■ Problem requirements
All of the data needs to be reproduced with no alterations.

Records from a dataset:

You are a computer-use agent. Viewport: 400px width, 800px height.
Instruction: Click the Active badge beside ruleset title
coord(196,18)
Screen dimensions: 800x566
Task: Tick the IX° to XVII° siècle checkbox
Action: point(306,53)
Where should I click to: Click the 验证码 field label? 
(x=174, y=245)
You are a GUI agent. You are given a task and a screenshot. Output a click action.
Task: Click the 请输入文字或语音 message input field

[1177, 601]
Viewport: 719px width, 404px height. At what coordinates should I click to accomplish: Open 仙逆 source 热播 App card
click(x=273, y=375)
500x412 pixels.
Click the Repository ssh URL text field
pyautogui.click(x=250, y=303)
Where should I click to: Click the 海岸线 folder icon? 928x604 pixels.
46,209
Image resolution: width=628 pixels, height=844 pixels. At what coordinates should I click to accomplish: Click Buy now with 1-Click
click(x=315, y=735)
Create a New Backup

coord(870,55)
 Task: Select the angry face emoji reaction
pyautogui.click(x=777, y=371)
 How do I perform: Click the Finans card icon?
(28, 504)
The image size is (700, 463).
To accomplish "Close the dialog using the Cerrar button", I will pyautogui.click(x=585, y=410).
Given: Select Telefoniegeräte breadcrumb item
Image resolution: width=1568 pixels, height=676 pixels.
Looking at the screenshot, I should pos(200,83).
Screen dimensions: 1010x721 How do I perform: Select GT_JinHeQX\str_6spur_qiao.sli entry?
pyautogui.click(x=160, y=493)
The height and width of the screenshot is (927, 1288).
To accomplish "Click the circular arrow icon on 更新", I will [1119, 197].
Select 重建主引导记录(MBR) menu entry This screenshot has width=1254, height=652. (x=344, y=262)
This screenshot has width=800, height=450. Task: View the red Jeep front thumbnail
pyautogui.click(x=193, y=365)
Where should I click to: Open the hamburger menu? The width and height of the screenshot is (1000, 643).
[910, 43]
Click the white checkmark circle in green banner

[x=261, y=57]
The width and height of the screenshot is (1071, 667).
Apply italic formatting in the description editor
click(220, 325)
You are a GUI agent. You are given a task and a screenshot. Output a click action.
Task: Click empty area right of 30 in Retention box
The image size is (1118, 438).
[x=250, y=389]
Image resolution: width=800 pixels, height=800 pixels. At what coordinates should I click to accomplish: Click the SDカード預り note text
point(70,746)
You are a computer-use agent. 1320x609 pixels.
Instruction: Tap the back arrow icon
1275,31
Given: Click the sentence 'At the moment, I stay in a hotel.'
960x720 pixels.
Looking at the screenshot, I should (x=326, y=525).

■ Task answer
You are a computer-use agent. Viewport: 400px width, 800px height.
Instruction: Click the Active badge beside ruleset title
coord(196,18)
Screen dimensions: 800x566
Task: Tick the IX° to XVII° siècle checkbox
Action: point(306,53)
Where should I click to: Click the 验证码 field label? 
(x=174, y=245)
You are a GUI agent. You are given a task and a screenshot. Output a click action.
Task: Click the 请输入文字或语音 message input field

[1177, 601]
Viewport: 719px width, 404px height. At what coordinates should I click to accomplish: Open 仙逆 source 热播 App card
click(x=273, y=375)
500x412 pixels.
Click the Repository ssh URL text field
pyautogui.click(x=250, y=303)
Where should I click to: Click the 海岸线 folder icon? 928x604 pixels.
46,209
Image resolution: width=628 pixels, height=844 pixels. At what coordinates should I click to accomplish: Click Buy now with 1-Click
click(x=315, y=735)
Create a New Backup

coord(870,55)
 Task: Select the angry face emoji reaction
pyautogui.click(x=777, y=371)
 How do I perform: Click the Finans card icon?
(28, 504)
The image size is (700, 463).
To accomplish "Close the dialog using the Cerrar button", I will pyautogui.click(x=585, y=410).
Given: Select Telefoniegeräte breadcrumb item
Image resolution: width=1568 pixels, height=676 pixels.
Looking at the screenshot, I should pos(200,83).
Screen dimensions: 1010x721 How do I perform: Select GT_JinHeQX\str_6spur_qiao.sli entry?
pyautogui.click(x=160, y=493)
The height and width of the screenshot is (927, 1288).
To accomplish "Click the circular arrow icon on 更新", I will [1119, 197].
Select 重建主引导记录(MBR) menu entry This screenshot has width=1254, height=652. (x=344, y=262)
This screenshot has width=800, height=450. Task: View the red Jeep front thumbnail
pyautogui.click(x=193, y=365)
Where should I click to: Open the hamburger menu? The width and height of the screenshot is (1000, 643).
[910, 43]
Click the white checkmark circle in green banner

[x=261, y=57]
The width and height of the screenshot is (1071, 667).
Apply italic formatting in the description editor
click(220, 325)
You are a GUI agent. You are given a task and a screenshot. Output a click action.
Task: Click empty area right of 30 in Retention box
The image size is (1118, 438).
[x=250, y=389]
Image resolution: width=800 pixels, height=800 pixels. At what coordinates should I click to accomplish: Click the SDカード預り note text
point(70,746)
You are a computer-use agent. 1320x609 pixels.
Instruction: Tap the back arrow icon
1275,31
Given: Click the sentence 'At the moment, I stay in a hotel.'
960x720 pixels.
Looking at the screenshot, I should (x=326, y=525).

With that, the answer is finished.